Crunch time for trusts?

Paul Bloom is one of those rare money managers who doesn’t pull his punches. He calls them as he sees them, good or bad, even if it may mean discouraging investors from buying into his funds at times.

Bloom manages the Citadel group of funds that trade on the Toronto Stock Exchange. The funds specialize in income trusts and Bloom has developed a reputation as one of the country’s leading experts in this burgeoning field. He is also becoming known for taking strong positions. Last fall, when income trust IPOs were swamping the market in a tidal wave of new products, he was one of the main players in an institutional buyers’ strike. For a period of time, the Citadel funds refused to participate in new public offerings.

The tactic worked. Several IPOs were pulled or postponed and the frenzied market regained some measure of normalcy.

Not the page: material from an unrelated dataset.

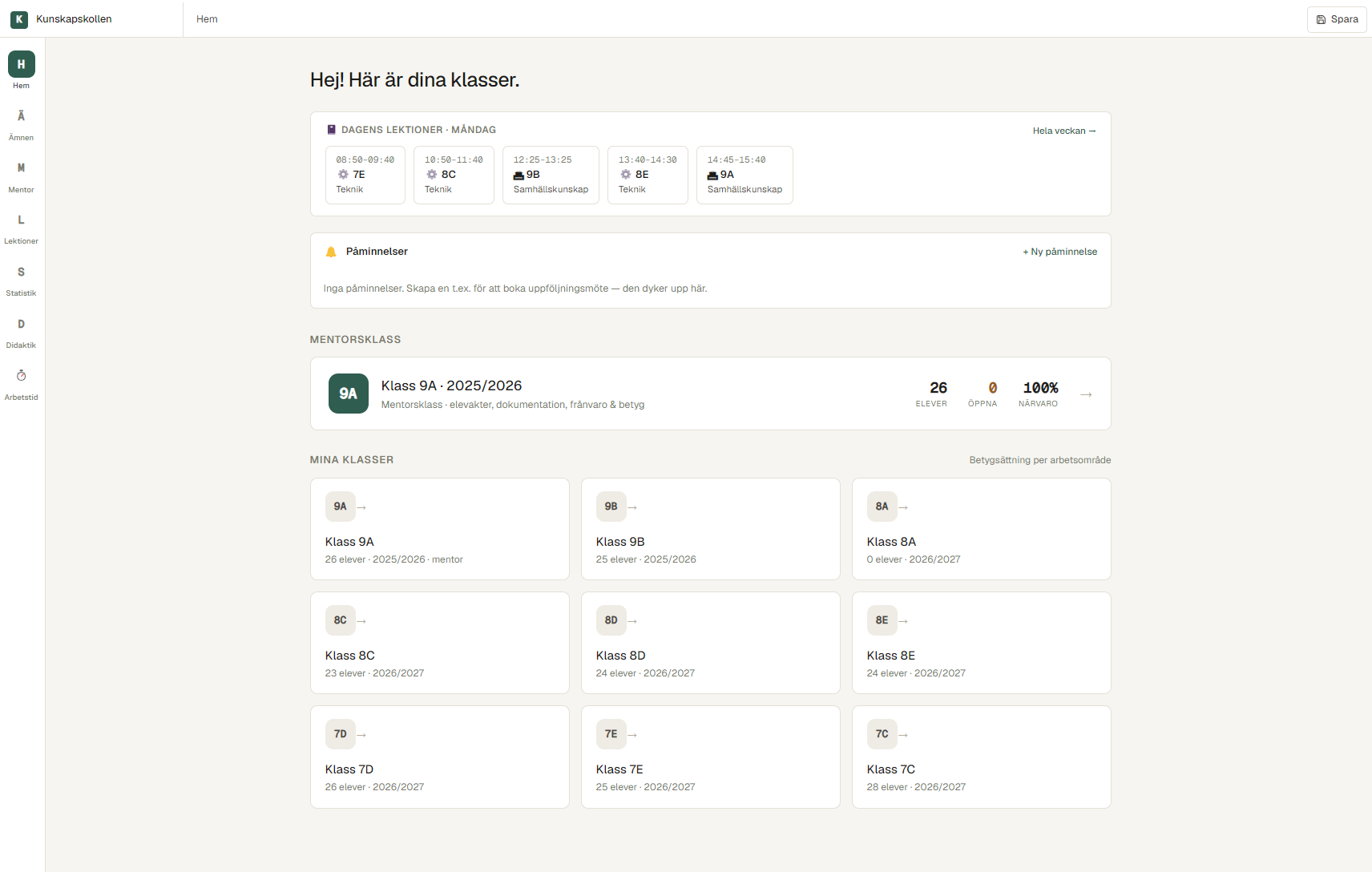Go to Lektioner in the sidebar
Viewport: 1372px width, 872px height.
[21, 228]
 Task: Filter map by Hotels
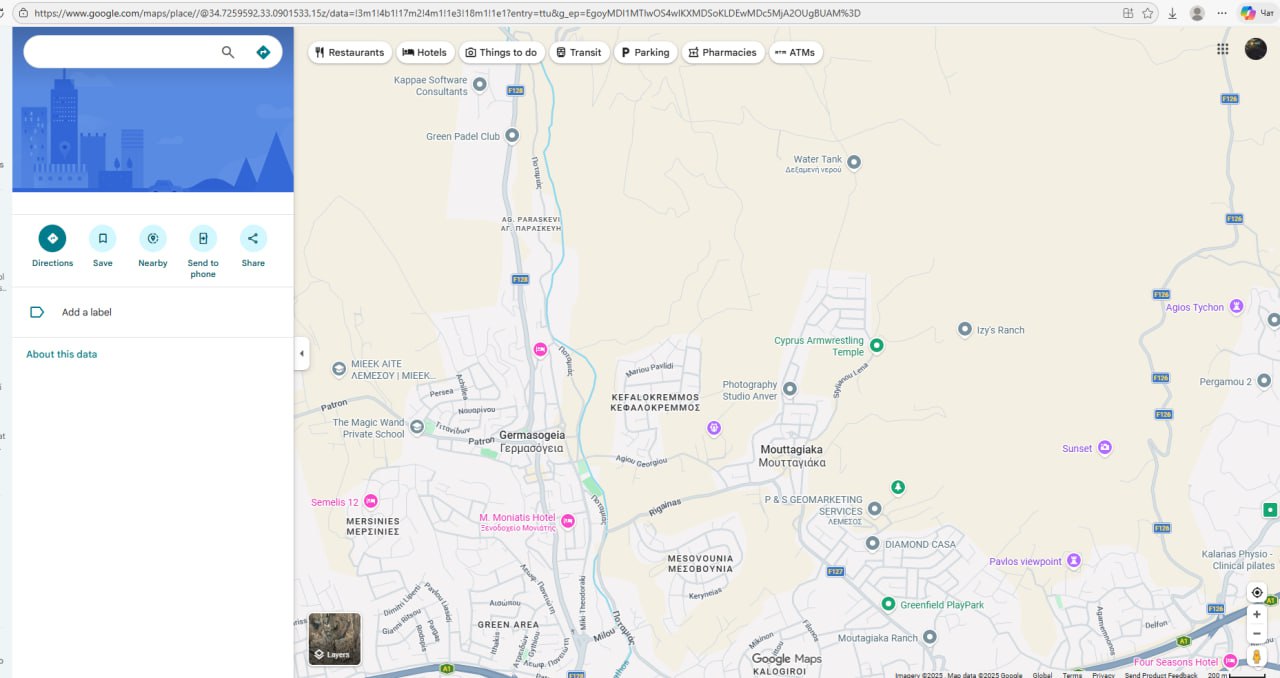coord(424,52)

Last week, I had a lengthy discussion with Paul Bloom about the state of the income trusts market today. Low interest rates have pushed up the prices of many trusts, reducing yields to their lowest levels in years. What, I wondered, was he doing in the light of this?

Sell, sell, sell
</trng>His reply was succinct and unambiguous: “We are selling, selling, selling.”

He went on: “There is far too much money chasing these funds. They are all very overvalued on any realistic basis. All the good news is taken as a reason to buy. All the bad news is being ignored.”

These comments are consistent with my analysis. While I do not expect a collapse in the income trusts market, I do see a correction coming. That’s why I’ve recommended that our readers take profits in trusts like North West Company Fund (TSX: NWF.UN) and Northern Property REIT (NPR.UN). I have also changed my position on such high-quality trusts as Davis + Henderson (TSX:DHF.UN), RioCan REIT (TSX:REI.UN), and TransCanada Power LP (TSX:TPL.UN) from Buy to Hold.

Bloom’s current strategy is to build cash positions in his funds, although not to the point where distributions might be jeopardized, as one newsletter suggested. He regards maintaining distributions as one of his primary obligations to investors, along with capital preservation.

“This means I will underperform for a period of time if the market continues to go up,” he admits. “But all of a sudden everyone will say it was smart to get out when we did.”

He used this approach once before, at the top of the market in 1998 when income trusts were still in their infancy. It worked well then; he had plenty of cash at the bottom of the cycle and was able to buy good-quality trusts at cheap prices. He thinks the same thing will happen again.

Next page: What you should consider

Professional money managers aren’t always right, but they’re on-target more often than amateurs, which is why they get paid the big bucks. So if you’re an income trusts investor, here are three lessons you might want to take away from this.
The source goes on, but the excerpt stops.